Using embeddings to search through the knowledge base

Written by
Yandex Cloud
Updated at April 11, 2025
  • Getting started
  • Run the search

Embeddings make it possible to search a knowledge base for the most relevant answer to your question.

Getting started

To use the examples:

SDK
Python 3
  1. Create a service account and assign the ai.languageModels.user role to it.

  2. Get the service account API key and save it.

    The following examples use API key authentication. Yandex Cloud ML SDK also supports IAM token and OAuth token authentication. For more information, see Authentication in Yandex Cloud ML SDK.

  3. Use the pip package manager to install the ML SDK library:

    pip install yandex-cloud-ml-sdk
    
  1. Create a service account and assign the ai.languageModels.user role to it.
  2. Get an IAM token for your service account.

Run the search

In the example, the doc_texts array contains the source data for vectorization, i.e., the knowledge base, while the query_text variable contains the search query text. After you get the embeddings, it is time to calculate the distance between each vector in the knowledge base and the query vector to find the most closely related text in the knowledge base.

Note

As input data for a request, Yandex Cloud ML SDK can accept a string, a dictionary, an object of the TextMessage class, or an array containing any combination of these data types. For more information, see Yandex Cloud ML SDK usage.

SDK
Python 3
  1. Create a file named search-knowledge-base.py and paste the following code into it:

    #!/usr/bin/env python3
    # pylint: disable=import-outside-toplevel
    
    from __future__ import annotations
    from yandex_cloud_ml_sdk import YCloudML
    
    doc_texts = [
        """Alexander Sergeyevich Pushkin (May 26 [June 6], 1799, Moscow – January 29 [February 10], 1837, St. Petersburg)
        was a Russian poet, playwright, and novelist, the progenitor of Russian realism,
        a literary critic and theorist, historian, essay writer, and journalist.""",
        """Matricaria is a genus of annual flowering plants of the aster (composite) family. According to the today's classification, it includes around 70 species of low-rise fragrant herbs that blossom from the first year of life.""",
        
        
    ]
    query_text = "when is Pushkin's birthday?"
    
    
    def main():
        import numpy as np
        from scipy.spatial.distance import cdist
    
        sdk = YCloudML(
            folder_id="<folder_ID>",
            auth="<API_key>",
        )
    
        query_model = sdk.models.text_embeddings("query")
        query_embedding = query_model.run(query_text)
    
        doc_model = sdk.models.text_embeddings("doc")
        doc_embeddings = [doc_model.run(text) for text in doc_texts]
    
        query_embedding = np.array(query_embedding)
    
        dist = cdist([query_embedding], doc_embeddings, metric="cosine")
        sim = 1 - dist
        result = doc_texts[np.argmax(sim)]
        print(result)
    
    
    if __name__ == "__main__":
        main()
    

    Where:

    • <folder_ID>: ID of the folder in which the service account was created.

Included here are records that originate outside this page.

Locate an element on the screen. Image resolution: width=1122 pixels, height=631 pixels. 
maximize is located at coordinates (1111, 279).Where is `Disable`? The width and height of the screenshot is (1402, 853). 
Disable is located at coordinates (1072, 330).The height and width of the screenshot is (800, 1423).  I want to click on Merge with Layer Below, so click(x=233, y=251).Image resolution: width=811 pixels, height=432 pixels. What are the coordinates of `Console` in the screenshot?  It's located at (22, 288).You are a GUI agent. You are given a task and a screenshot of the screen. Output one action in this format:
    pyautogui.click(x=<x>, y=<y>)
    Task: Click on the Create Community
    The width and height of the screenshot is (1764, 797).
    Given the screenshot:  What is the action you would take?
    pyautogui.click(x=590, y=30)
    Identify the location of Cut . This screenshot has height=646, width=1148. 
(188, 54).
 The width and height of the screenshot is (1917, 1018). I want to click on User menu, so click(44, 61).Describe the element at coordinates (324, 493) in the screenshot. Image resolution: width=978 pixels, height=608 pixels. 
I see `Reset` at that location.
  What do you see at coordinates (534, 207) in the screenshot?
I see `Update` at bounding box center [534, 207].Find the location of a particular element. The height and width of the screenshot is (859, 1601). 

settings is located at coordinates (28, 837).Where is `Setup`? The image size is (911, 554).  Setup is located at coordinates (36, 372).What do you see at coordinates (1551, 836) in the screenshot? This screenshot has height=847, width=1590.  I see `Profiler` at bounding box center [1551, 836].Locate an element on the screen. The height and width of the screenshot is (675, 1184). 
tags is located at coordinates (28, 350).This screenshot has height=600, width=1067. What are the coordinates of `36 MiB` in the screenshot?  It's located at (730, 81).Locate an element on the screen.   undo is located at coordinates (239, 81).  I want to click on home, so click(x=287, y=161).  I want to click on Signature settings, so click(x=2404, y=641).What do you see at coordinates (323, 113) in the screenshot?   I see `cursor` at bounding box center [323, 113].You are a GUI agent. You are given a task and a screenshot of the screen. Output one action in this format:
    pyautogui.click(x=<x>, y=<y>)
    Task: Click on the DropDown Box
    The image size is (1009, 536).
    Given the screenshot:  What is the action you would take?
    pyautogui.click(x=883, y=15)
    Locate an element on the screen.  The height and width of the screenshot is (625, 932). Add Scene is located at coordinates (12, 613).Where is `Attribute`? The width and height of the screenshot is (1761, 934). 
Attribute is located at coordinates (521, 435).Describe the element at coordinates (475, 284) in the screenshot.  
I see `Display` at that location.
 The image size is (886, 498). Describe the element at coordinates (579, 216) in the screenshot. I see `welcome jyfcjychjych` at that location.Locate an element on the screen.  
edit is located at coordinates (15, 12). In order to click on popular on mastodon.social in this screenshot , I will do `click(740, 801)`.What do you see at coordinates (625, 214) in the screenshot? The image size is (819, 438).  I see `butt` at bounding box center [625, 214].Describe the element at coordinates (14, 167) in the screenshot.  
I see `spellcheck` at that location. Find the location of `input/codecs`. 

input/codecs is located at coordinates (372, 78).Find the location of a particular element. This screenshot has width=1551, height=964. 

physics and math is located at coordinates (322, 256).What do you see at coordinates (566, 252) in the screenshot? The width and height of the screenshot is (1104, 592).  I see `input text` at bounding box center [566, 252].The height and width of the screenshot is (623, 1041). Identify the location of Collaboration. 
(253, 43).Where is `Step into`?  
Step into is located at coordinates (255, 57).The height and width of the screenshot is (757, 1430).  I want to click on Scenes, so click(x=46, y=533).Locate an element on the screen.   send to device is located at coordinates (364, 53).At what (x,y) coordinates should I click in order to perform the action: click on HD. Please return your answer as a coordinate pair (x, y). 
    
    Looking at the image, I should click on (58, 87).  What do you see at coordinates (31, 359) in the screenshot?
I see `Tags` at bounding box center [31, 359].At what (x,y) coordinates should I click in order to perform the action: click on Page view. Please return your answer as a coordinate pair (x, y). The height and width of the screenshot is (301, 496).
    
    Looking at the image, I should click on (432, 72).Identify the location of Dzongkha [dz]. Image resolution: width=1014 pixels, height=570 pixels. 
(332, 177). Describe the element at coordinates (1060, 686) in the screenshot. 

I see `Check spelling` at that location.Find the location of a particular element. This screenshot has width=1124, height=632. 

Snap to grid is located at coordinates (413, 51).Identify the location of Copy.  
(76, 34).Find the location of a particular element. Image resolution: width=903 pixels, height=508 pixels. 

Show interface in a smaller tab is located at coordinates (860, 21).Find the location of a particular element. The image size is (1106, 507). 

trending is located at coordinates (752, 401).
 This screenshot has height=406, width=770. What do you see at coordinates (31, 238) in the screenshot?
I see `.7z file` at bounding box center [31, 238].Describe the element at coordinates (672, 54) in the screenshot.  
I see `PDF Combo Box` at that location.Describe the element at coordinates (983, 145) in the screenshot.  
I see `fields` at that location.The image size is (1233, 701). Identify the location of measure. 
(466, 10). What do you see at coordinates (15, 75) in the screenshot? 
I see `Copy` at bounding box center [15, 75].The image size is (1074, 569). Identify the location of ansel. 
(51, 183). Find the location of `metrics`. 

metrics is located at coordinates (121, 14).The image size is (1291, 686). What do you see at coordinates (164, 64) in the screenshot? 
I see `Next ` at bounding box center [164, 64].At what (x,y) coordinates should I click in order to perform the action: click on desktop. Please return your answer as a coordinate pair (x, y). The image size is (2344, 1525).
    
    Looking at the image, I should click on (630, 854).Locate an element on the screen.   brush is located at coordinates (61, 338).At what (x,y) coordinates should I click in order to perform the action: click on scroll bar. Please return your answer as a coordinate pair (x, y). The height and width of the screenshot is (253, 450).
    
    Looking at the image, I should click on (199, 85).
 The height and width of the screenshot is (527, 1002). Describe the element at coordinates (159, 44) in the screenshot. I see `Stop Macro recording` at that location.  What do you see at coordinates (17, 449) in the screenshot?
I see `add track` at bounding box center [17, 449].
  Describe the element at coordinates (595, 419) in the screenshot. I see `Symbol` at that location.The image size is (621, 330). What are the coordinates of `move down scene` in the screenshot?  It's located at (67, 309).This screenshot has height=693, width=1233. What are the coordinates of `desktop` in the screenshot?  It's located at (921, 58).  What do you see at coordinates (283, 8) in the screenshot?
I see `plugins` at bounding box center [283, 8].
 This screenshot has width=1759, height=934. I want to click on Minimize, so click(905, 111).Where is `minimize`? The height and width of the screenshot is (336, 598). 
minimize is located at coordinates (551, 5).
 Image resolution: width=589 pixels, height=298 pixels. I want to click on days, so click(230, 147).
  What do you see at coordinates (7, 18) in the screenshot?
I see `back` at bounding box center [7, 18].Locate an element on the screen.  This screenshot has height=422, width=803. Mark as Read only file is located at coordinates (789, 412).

    • <API_key>: Service account API key you got earlier required for authentication in the API.

      The following examples use API key authentication. Yandex Cloud ML SDK also supports IAM token and OAuth token authentication. For more information, see Authentication in Yandex Cloud ML SDK.

    For more information about accessing text vectorization models, see Accessing models.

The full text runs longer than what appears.